======== Texto fornecido ========

Viver

Uma santa maldita

17 abr 2016 00:00

Rainha Isabel de Portugal

uma-santa-maldita-3771

Há meia dúzia de anos, peregrinando alguns dias de um Verão escaldante pelos colos montanhosos dos Pirenéus, deparei-me com uma placa de sinalização turística que dizia “Vous êtes au Pays Cathar”, o que em português significa “Está na região cátara”.

Uma vez mais deparava-me com o passado cátaro presente por todos os Pirenéus, recordando uma das maiores chacinas cometidas pelos cristãos católicos contra os povos do Sul de França, com o pretexto de eliminação da sua heresia.

As centenas de fogueiras em que foram queimadas as vítimas tinham sido ateadas pelos cruzados franceses comandados pelo rei Luís IX, alguns anos depois tornado santo merecedor de altar sagrado.

Contudo, as responsabilidades dos papas que conduziram tais desatinos (com objectivos sociais, políticos e religiosos) foram maiores que as dos restantes aliados, incluindo outro frade de elevado gabarito chamado Domingos de Gusmão, que viria a dominar esse nefando tribunal chamado Inquisição.

======== Excerto dos dados ========

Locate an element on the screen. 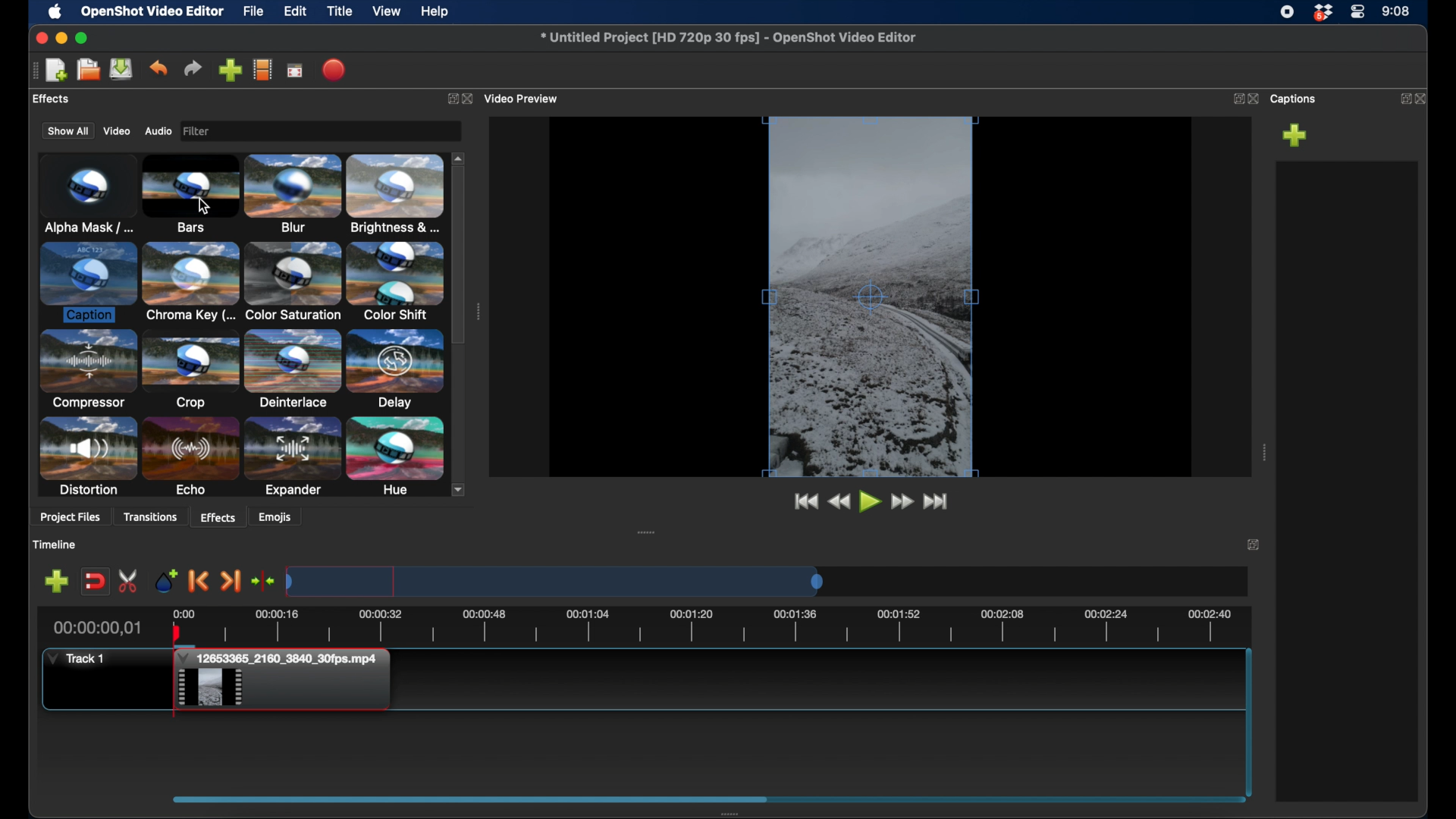  enable razor is located at coordinates (129, 580).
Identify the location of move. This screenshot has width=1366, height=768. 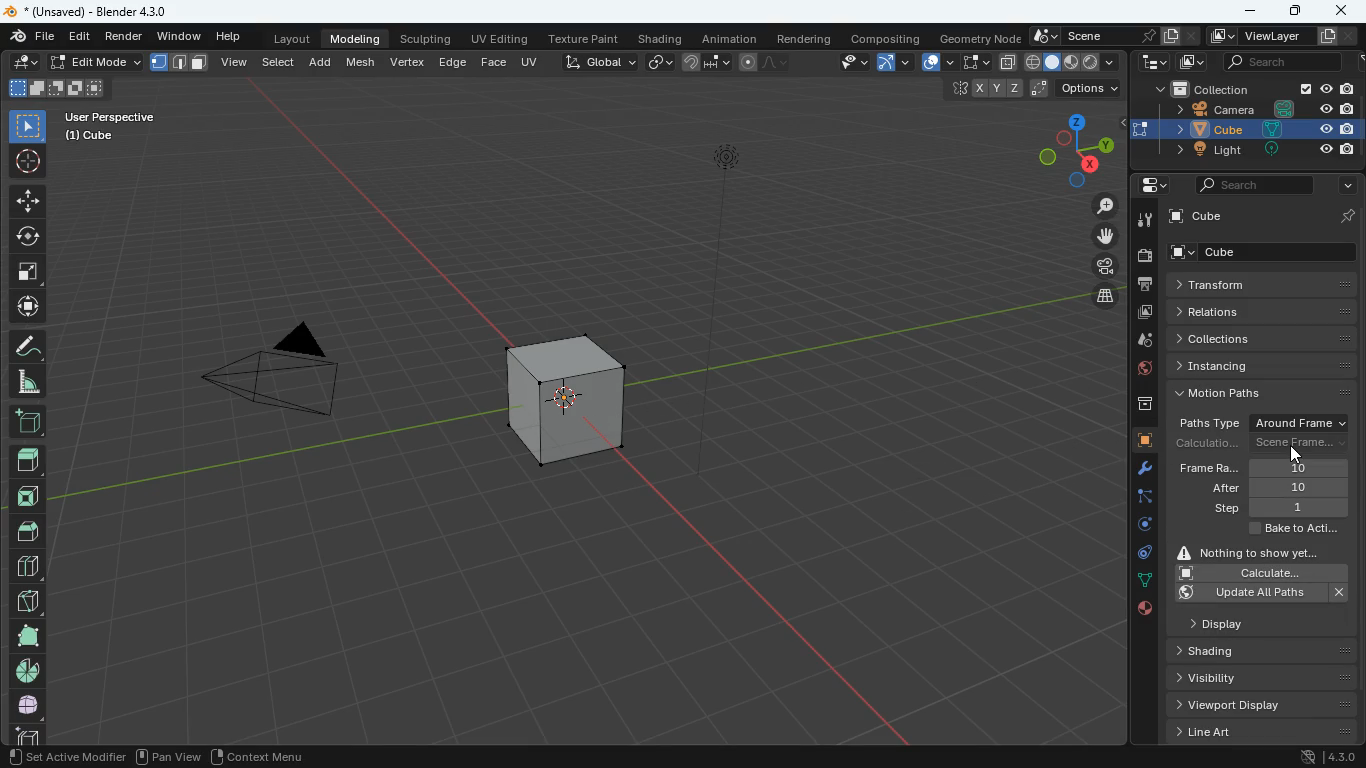
(25, 307).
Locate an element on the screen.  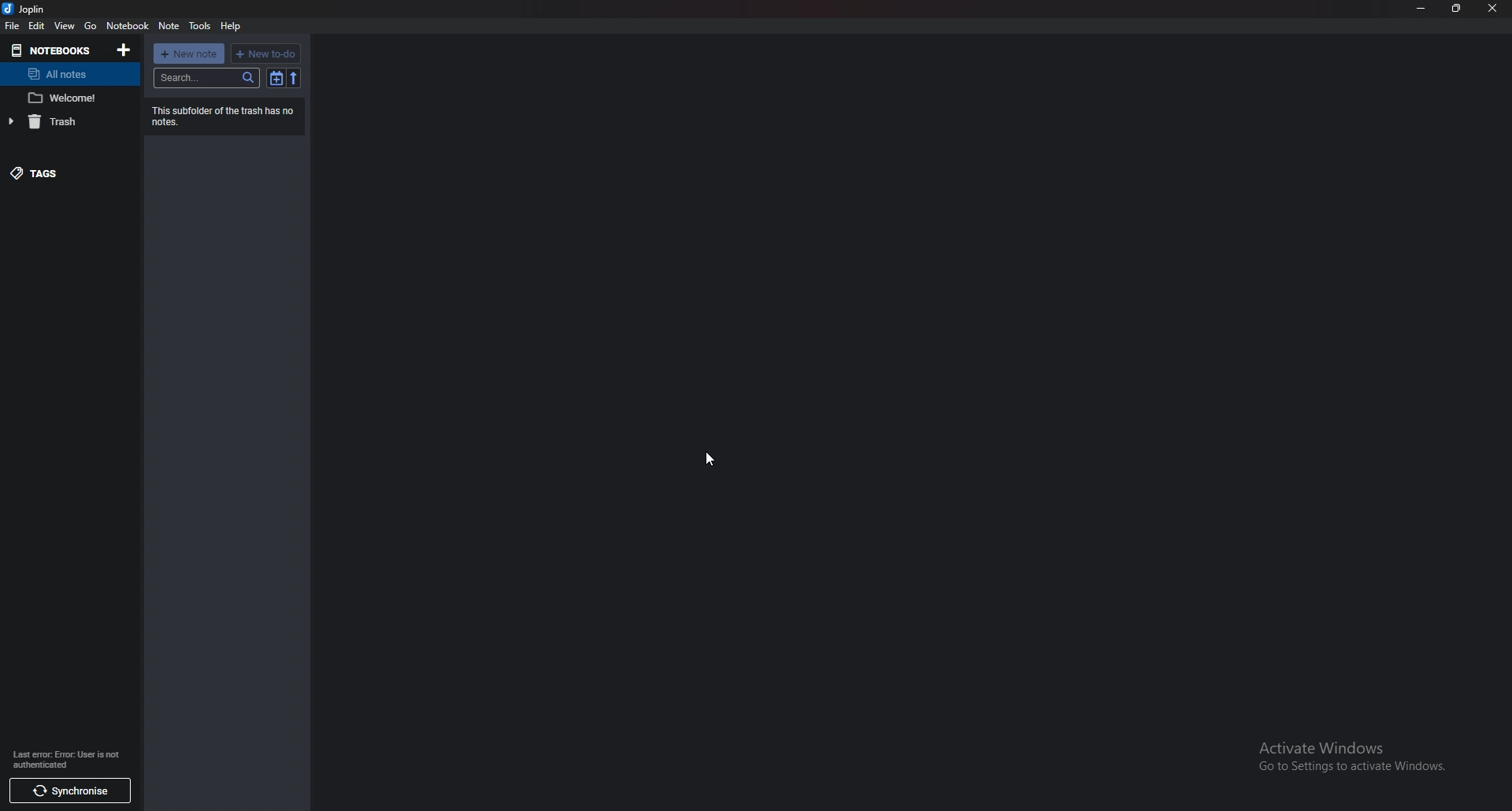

========

§ **Enunciado**: Transcreve sem qualquer alteração o trecho do texto sobre os cátaros que começa em "Há meia dúzia" e termina em "da sua heresia.", incluindo ambos os extremos.

§ **Resolução**:
Há meia dúzia de anos, peregrinando alguns dias de um Verão escaldante pelos colos montanhosos dos Pirenéus, deparei-me com uma placa de sinalização turística que dizia “Vous êtes au Pays Cathar”, o que em português significa “Está na região cátara”.

Uma vez mais deparava-me com o passado cátaro presente por todos os Pirenéus, recordando uma das maiores chacinas cometidas pelos cristãos católicos contra os povos do Sul de França, com o pretexto de eliminação da sua heresia.